Directive: Can you write out the records below verbatim, beginning at the line that has "You are a computer-use agent. 1920x1080" and stopping after the line that has "(x=427, y=123)"?

Records for this exercise:
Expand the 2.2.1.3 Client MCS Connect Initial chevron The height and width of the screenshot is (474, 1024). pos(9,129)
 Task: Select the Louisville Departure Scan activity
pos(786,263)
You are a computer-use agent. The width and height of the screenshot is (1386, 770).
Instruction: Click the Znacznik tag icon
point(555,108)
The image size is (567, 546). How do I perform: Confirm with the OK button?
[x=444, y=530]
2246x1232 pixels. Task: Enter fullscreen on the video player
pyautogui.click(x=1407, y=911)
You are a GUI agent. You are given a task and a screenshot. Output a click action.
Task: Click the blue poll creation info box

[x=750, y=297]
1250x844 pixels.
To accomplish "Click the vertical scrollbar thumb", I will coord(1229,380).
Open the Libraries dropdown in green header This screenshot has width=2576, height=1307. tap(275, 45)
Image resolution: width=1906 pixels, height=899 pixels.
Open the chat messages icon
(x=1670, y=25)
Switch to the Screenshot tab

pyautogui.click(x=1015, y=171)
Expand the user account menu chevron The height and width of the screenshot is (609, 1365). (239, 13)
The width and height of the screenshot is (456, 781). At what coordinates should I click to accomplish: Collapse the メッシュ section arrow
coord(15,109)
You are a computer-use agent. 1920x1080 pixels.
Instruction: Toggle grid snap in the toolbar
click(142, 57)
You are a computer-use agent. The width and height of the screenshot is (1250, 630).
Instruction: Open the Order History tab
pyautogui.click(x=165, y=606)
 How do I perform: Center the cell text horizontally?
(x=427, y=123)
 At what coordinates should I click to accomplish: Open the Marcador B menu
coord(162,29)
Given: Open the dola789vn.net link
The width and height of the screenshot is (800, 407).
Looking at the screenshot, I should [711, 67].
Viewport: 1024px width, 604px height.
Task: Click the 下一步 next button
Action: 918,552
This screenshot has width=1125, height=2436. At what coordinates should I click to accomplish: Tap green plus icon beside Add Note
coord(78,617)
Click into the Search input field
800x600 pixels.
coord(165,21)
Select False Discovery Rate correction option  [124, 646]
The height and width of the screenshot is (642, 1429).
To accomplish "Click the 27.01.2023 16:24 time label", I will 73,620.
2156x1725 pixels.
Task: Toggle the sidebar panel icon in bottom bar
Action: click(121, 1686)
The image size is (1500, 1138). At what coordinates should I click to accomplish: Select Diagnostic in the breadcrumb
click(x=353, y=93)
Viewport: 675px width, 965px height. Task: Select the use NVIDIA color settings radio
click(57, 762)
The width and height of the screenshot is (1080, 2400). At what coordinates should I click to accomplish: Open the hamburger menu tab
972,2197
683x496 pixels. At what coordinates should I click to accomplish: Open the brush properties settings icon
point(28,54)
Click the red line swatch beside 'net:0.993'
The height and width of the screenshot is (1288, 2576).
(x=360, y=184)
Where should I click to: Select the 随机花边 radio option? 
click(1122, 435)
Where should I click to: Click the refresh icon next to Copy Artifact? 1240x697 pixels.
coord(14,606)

Result of this exercise:
You are a computer-use agent. 1920x1080 pixels.
Instruction: Toggle grid snap in the toolbar
click(142, 57)
You are a computer-use agent. The width and height of the screenshot is (1250, 630).
Instruction: Open the Order History tab
pyautogui.click(x=165, y=606)
 How do I perform: Center the cell text horizontally?
(x=427, y=123)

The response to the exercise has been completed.